Berton-ton Limbah Medis Belum Tertangani

Ilustrasi petugas Kesehatan Lingkungan Puskesmas Wates, Adolfina, menunjukkan jeriken berisi limbah medis cair yang ada di salah satu ruangan di Puskemas Wates, Kecamatan Wates, Rabu (27/2/2019).-Harian Jogja - Jalu Rahman Dewantara
16 Agustus 2019 07:17 WIB Uli Febriarni Jogja Share :

Harianjogja.com, JOGJA--Sebanyak 70 ton limbah medis per harinya belum teratasi dengan baik.

Direktur Kesling, Ditjen Kesmas, Kemenkes RI, Imran Agus Nurali mengungkapkan, di Indonesia ada sekitar 290 ton/hari limbah medis. Namun, baru 220 ton-230 ton yang bisa dikelola dengan baik.

"Baru ada 10 pengelola limbah medis milik swasta dengan kapasitas pengolahan 170 ton perhari. Sedangkan dari total 2.820 rumah sakit dan 9.884 Puskemas, baru ada sekitar 87 rumah sakit yang memiliki incinerator berizin dengan kapasitas pengolahan 60 ton per hari," kata dia, dalam temu media di Joglo Alumni FKKMK UGM, Kamis (15/8/2019).

Limbah medis dinilai lebih berbahaya dibandingkan dengan limbah rumah tangga. Ketika limbah ini dibuang secara sembarangan, tidak sesuai dengan standar, maka dapat mencemari lingkungan. Selain itu, apabila limbah ini terpapar seseorang, maka bisa menimbulkan dampak akut. Misalnya saja, ketika limbah medis jarum suntik bekas pakai, masih ada sisa darah. Kemudian terinjak kaki orang sehat. Darah yang bisa menjadi lokasi berkembangbiak bakteri, bisa menyebabkan penyakit. Jangka panjang terburuk, menyebabkan kanker.
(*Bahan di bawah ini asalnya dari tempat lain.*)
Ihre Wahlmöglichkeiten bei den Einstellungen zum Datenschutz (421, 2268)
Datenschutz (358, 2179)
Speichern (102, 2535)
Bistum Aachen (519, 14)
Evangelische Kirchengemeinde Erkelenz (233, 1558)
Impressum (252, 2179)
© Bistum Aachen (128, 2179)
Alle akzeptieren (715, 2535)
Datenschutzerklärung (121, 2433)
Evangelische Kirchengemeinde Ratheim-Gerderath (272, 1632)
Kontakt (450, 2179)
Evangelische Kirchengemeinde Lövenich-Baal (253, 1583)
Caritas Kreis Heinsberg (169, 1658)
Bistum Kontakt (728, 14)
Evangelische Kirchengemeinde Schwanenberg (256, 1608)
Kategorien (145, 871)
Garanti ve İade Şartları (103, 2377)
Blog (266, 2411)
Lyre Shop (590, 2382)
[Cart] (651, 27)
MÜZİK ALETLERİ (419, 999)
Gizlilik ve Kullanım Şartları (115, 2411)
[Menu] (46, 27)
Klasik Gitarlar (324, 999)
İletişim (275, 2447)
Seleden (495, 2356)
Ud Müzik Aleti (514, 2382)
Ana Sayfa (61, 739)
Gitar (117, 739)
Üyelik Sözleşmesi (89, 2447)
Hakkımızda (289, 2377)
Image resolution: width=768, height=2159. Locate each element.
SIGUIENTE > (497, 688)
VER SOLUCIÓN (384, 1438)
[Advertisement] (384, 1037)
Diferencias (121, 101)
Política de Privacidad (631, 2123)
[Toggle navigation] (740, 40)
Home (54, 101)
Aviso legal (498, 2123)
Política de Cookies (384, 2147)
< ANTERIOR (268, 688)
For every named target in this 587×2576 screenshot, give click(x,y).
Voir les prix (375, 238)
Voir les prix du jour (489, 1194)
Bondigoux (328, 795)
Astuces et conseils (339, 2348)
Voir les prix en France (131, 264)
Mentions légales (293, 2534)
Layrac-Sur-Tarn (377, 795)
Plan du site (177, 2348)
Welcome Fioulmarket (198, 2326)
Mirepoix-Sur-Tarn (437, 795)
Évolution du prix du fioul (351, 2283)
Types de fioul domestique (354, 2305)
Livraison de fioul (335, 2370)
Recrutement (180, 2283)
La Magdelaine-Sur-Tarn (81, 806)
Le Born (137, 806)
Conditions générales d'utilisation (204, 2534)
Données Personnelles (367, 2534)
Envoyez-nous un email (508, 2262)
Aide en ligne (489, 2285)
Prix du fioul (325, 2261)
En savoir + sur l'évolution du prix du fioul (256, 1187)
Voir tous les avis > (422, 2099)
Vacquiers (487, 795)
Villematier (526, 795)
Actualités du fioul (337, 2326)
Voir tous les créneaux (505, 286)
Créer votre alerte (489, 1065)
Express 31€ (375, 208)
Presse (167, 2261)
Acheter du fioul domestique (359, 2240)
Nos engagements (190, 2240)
"Kami mendorong Pemerintah Daerah untuk turut berpartisipasi untuk memfasilitasi lokasi dan pengelola limbah medis, sehingga ada pengolahan limbah berbasis provinsi, kabupaten/kota," kata dia.

Semakin dekat jarak tempuh tempat pengolahan limbah medis dari rumah sakit atau puskesmas, maka dampak dari bahaya limbah medis akan sedikit terkurangi.

Ia menambahkan, Provinsi DIY diharapkan provinsi yang memiliki pengolahan limbah medis berbasis wilayah. Informasi yang muncul, Pemda DIY berencana membangun pengolahan limbah medis pada 2021, di sekitar Piyungan.

Sekjen PERSI Pusat, Lia Gardenia Partakusuma menjelaskan, ada 78 rumah sakit dan 121 Puskemas di DIY, yang diperkirakan memproduksi timbulan limbah medis sebesar 4.008 kg/hari. Potensi bahaya limbah tersebut perlu dikelola, agar tidak merusak lingkungan.